Stratejiler
Herkes trading sistemleri hakkında araştırma yapmak istediğinde birçok sistem ve geliştirme metodolojisi ile karşılaşacaktır, bu yüzden bu yazı mümkün olduğunca objektif ve basit bir sınıflandırma sunacak ve okuyucu tarafından kolayca anlaşılabilecek şekilde hazırladık.
Yazımız sadece eğitim amaçlıdır ve belirli bir sistem hakkında doğrudan bir öneri sunmamaktadır, ancak genel belirli yönler hakkında bilgi ve sistemlerin gelecekteki gelişimini yönlendirmek için öneriler sunmaktadır.
Piyasada binlerce sistem bulunmakta ve en iyi sistem, trader'ın kendini en rahat hissettiği operasyonlara göre tasarlanandır. Başkasının size sattığı sistemle zengin olmayı beklemeyin. Kendi çalışma kurallarınızı geliştirin.

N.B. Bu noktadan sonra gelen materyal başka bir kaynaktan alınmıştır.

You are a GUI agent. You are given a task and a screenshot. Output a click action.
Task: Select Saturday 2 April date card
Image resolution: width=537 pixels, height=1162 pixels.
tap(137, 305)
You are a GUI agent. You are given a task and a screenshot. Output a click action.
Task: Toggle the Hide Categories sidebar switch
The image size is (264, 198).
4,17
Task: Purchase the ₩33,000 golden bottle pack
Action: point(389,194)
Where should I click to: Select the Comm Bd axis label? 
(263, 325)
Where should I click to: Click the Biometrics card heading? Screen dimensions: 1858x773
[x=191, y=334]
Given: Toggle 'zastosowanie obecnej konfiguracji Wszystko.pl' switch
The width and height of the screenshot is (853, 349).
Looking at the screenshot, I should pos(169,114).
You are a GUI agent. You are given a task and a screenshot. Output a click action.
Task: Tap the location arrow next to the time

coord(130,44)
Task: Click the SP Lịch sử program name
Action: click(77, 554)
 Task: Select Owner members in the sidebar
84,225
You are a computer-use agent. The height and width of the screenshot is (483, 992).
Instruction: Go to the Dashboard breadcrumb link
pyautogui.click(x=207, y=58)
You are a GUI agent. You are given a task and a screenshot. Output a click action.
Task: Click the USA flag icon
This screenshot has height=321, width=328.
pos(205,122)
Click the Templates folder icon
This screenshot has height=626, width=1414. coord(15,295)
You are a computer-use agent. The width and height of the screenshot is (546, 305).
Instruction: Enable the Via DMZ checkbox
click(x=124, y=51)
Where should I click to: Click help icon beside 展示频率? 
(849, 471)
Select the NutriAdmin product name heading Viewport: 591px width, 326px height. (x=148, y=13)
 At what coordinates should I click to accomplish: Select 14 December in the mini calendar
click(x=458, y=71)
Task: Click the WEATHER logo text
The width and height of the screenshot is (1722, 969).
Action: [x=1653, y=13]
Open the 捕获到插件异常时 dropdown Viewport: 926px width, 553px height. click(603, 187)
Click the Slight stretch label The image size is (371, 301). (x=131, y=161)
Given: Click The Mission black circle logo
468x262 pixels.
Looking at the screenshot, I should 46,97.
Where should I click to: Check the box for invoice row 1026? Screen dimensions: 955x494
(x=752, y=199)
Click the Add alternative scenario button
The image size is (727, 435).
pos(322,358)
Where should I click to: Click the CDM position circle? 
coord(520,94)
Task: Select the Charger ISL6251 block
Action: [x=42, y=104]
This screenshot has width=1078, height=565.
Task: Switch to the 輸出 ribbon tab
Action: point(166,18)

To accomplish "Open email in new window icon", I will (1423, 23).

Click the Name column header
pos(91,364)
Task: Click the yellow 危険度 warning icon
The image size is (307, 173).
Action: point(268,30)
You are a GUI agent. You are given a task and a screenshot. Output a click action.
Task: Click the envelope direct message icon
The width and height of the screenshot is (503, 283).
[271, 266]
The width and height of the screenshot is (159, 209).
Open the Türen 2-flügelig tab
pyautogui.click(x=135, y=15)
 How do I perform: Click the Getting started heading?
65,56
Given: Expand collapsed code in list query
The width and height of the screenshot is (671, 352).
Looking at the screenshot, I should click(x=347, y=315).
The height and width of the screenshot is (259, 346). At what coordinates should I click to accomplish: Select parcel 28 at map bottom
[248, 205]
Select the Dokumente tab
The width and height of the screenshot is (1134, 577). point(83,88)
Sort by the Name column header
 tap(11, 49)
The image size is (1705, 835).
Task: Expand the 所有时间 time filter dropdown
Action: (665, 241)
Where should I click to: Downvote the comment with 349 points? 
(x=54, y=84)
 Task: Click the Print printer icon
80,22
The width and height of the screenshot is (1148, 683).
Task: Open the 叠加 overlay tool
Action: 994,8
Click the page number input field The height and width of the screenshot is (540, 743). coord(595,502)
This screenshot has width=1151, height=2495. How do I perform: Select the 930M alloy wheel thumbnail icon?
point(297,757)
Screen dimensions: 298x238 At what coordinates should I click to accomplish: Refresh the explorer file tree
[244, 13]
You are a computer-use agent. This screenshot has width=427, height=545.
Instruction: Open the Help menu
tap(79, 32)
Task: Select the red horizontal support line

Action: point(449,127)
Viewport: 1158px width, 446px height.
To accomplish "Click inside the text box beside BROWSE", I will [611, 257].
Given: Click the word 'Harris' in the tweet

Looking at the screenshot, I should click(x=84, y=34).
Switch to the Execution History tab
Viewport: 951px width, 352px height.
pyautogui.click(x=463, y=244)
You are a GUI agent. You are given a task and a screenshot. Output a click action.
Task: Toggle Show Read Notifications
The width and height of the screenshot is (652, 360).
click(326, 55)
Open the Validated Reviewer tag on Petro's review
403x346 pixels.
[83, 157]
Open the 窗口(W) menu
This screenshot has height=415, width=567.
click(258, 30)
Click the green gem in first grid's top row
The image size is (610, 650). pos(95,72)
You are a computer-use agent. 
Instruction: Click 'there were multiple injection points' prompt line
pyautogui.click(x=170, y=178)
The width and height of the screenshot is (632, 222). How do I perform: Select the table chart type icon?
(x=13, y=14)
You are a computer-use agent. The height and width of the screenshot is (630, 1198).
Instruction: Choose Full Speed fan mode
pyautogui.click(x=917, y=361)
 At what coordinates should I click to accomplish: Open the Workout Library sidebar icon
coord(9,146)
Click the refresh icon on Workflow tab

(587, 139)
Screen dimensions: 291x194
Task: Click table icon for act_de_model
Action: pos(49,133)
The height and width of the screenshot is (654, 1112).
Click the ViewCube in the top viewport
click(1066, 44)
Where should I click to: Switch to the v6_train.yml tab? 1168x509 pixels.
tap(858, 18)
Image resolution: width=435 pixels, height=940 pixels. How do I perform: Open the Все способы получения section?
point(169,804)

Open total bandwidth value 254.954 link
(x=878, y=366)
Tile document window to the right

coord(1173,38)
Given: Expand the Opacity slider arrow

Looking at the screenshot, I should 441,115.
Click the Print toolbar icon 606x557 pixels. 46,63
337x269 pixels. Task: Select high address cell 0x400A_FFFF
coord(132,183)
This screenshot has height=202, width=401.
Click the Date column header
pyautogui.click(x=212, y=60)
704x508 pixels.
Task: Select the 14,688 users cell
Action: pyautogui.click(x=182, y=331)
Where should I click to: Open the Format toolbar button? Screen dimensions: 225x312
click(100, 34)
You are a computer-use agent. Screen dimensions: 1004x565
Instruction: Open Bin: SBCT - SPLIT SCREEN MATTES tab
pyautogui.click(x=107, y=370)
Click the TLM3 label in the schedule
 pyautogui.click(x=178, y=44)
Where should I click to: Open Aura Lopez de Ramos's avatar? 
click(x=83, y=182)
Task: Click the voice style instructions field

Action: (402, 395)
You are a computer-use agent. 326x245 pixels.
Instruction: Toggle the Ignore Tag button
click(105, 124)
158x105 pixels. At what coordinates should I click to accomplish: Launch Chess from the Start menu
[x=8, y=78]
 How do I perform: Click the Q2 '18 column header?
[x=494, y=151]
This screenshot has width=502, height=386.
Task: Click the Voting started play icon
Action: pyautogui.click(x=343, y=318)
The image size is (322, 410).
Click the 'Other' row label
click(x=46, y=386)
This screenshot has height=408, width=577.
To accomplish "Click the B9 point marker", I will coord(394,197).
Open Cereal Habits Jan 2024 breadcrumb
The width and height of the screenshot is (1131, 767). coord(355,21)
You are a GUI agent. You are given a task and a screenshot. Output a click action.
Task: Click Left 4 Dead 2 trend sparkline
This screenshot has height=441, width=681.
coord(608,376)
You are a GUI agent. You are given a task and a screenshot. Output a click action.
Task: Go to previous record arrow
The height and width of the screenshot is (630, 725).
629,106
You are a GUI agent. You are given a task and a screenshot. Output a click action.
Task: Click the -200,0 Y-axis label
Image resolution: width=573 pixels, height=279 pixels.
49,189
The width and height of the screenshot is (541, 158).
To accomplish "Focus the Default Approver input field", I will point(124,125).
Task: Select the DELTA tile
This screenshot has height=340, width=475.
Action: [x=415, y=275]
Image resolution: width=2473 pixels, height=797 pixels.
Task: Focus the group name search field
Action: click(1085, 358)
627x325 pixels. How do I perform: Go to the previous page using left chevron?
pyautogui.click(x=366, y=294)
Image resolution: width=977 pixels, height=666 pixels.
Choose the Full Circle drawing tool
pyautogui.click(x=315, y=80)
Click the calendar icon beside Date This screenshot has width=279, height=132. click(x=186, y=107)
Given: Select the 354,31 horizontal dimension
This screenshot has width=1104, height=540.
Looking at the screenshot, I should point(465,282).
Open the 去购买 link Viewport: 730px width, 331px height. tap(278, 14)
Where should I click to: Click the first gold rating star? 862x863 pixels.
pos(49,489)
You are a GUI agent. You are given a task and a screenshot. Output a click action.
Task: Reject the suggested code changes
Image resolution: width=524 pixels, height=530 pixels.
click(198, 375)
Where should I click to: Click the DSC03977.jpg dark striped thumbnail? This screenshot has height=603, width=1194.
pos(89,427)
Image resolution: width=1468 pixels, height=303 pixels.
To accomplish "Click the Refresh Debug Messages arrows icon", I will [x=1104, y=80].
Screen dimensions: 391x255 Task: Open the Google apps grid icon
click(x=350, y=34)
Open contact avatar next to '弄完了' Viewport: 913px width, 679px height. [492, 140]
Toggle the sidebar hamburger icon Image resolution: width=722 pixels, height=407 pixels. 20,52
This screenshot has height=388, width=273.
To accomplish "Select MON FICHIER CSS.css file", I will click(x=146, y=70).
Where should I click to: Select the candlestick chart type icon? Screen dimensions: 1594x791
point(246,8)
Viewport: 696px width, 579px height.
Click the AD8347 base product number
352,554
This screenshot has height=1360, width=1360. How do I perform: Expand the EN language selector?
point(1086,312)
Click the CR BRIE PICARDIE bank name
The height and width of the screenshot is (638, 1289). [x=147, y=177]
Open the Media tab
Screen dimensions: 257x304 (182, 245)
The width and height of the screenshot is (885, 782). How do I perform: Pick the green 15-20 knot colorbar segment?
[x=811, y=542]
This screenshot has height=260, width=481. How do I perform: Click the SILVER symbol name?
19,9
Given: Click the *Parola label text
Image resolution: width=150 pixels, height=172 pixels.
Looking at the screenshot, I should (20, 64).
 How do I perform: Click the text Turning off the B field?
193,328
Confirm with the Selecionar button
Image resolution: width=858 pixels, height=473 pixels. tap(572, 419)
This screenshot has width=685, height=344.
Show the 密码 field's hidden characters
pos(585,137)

Trading sistemi tanımı; bu terim, birçok tanımı ve bölümlendirmeyi kabul eder. Ancak teorik bir bakış açısından, belirli bir pazarda giriş ve çıkış sinyalleri üreten bir kural setinden başka bir şey değildir. Daha doğru olmak gerekirse, uzun ve kısa pozisyon açma ve kapatma sinyalleri üretir. Bu tanımdan sonra, trading sistemi, sıkı bir Risk Yönetimi modeli (Stop loss), iyi bir Para Yönetimi (Money Management) sistemi ve sağlam bir Psikoloji temeli ile tamamlanmalıdır.
👉 Bu sizin için karmaşıksa ve yeni başlayanlar için diğer trade türlerini keşfetmek istiyorsanız, bu makalemizi inceleyin: "Trading Nedir? | Kavram, Başlangıç ve Stratejiler"
Mekanik sistemler, adından da anlaşılacağı gibi, kurallar seti geliştirildikten sonra emirlerin müdahalemize gerek kalmadan oluşturulduğu sistemlerdir. Bu sistemlerin avantajları, Seçici Sistemlerin dezavantajlarının tam tersidir. Bu kategoriye, emirlerin operatörün müdahalesine gerek kalmadan doğrudan broker'a gönderildiği Otomatik Ticaret Sistemleri de dahildir. Bu sistemler, zaman tasarrufu sağlar ve işlem yapmaya başlarken karşılaştığımız ana engeli aşmamıza yardımcı olur, kendimizi yönetmek.
Bu sistemlerde yatırımcı, piyasa operasyonlarına kendi sezgilerine dayanarak bazı kuralları uygular. En büyük avantajı, esneklik ve piyasa değişikliklerine uyum sağlama yeteneğidir. Dezavantajları arasında ise sürekli karar verme ihtiyacı ve bu kararların duygusal kontrolümüzü etkilemesi bulunur. Ayrıca, bu sistemlerin sonuçları tarihsel veriler üzerinde doğrulanamaz ve yatırımcının yoğun konsantrasyon ve zaman harcamasını gerektirir. Geniş bir yatırım deneyimi olmadan kullanılmaları önerilmez.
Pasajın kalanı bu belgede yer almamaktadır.